The two years separately represent two extremes of Green’s productivity. Yet averaged together, Green would belong in the third tier of RBs alongside Martin, Westbrook, and Julius Jones—definitely a reasonable projection. Crank scores from previous seasons or averaged scores from combined seasons is a solid projection method for veterans coming off injury or disappointing seasons.
But doesn't the fact that 2003 Ahman Green had a really high Crank score and 2004 Ahman Green had a really poor Crank score indicate that year to year correlation is pretty low?
 
FlaVVed!

Not for content, but for artistic mis-representation. :loco:

While I like where you went with this, the bar graphs are not crafted to the same scale. The bar representing the 20 pts that player "B" scored in week 18 is almost exactly the same height as the bars representing the whopping 41 and 39 pts scored in weeks 10 and 11 by player "A."

This visual trick draws the viewer to player "B" over player "A"...

...who I agree, using the logic outlined in your post, is the player of choice in the long run.

Nice work. :D

 
The only potential flaw I've found in the theory so far -- if "player consistency" is not consistent from year-to-year, it may not be very helpful.
Bingo. I didn't even read the OP yet, but this is true. I'll get a link in a bit.
 
'Otis said:
The only potential flaw I've found in the theory so far -- if "player consistency" is not consistent from year-to-year, it may not be very helpful.
Bingo. I didn't even read the OP yet, but this is true. I'll get a link in a bit.
Update?
Drinen did a piece on it in his really old articles on Pro-Football-Reference (it's the "Big Gamers or Steady Eddies?" article). Unfortunately for us, that link happens to be the only broken one on the entire page. Fortunately for us, though, we have the Internet Wayback Machine, which fixes that link and leaves us with the original article in all its glory.The article doesn't address whether consistency is consistent between year N and year N+1, but it does point out that inconsistent RBs actually hold their value better in year N+1. Not quite the result you were looking for, but a result nonetheless.

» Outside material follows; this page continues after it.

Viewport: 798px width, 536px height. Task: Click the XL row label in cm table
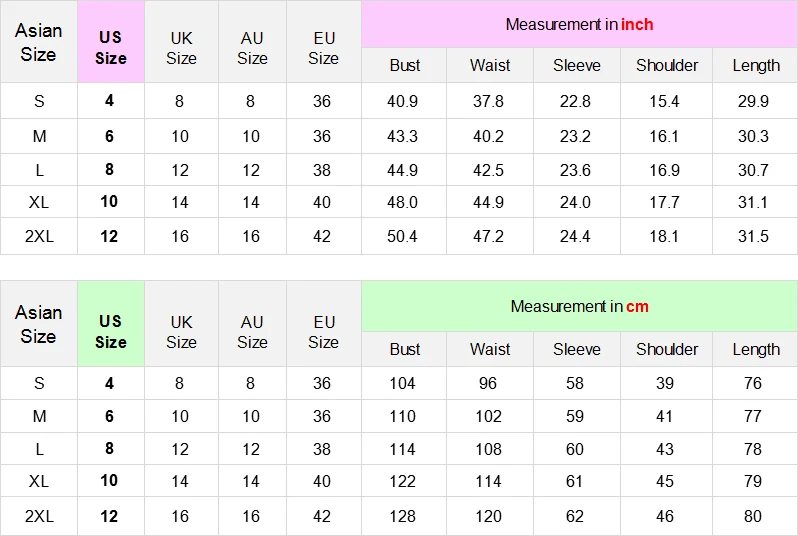[39, 481]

As for whether consistency really is consistent from season to season... anecdotally, I'd go back to the two WRs you chose to use in your original example. You mentioned that Plaxico Burress was extremely consistent that season despite being very inconsistent the year before. You also mentioned that Chad Johnson was extremely inconsistent that season, but if you look back, he had actually been the model of consistency the year before that (4 or more receptions in 14 games, 50+ receiving yards in 15 games).

 
Both Crank (by Waldman) and Quality Starts (by me) look at this sort of info.

Can't post links to either right now, but you can look at older articles at FBG plus whatever Chase and Doug are pointing to as well.

 
Painting with a broad brush, but...

Generally speaking there's no such thing as 'consistency'. And nominal efforts to define it just end up highlighting players who score a lot of points. (Higher average points, with a similar standard deviation means you'll clear the 'consistent' bar more often.)

To the degree that a player has an unusually low standard deviation around his average in one year he can look 'consistent' but the unusually low standard deviation is almost never repeated across a long period of time.

One exception is players who rely on receptions in PPR, but don't score TDs. They're consistent, but most of the time it's hard to score enough FF points to be strongly relevant if you're not scoring TDs.

IOW... don't waste your time. Just draft players who are going to score more points.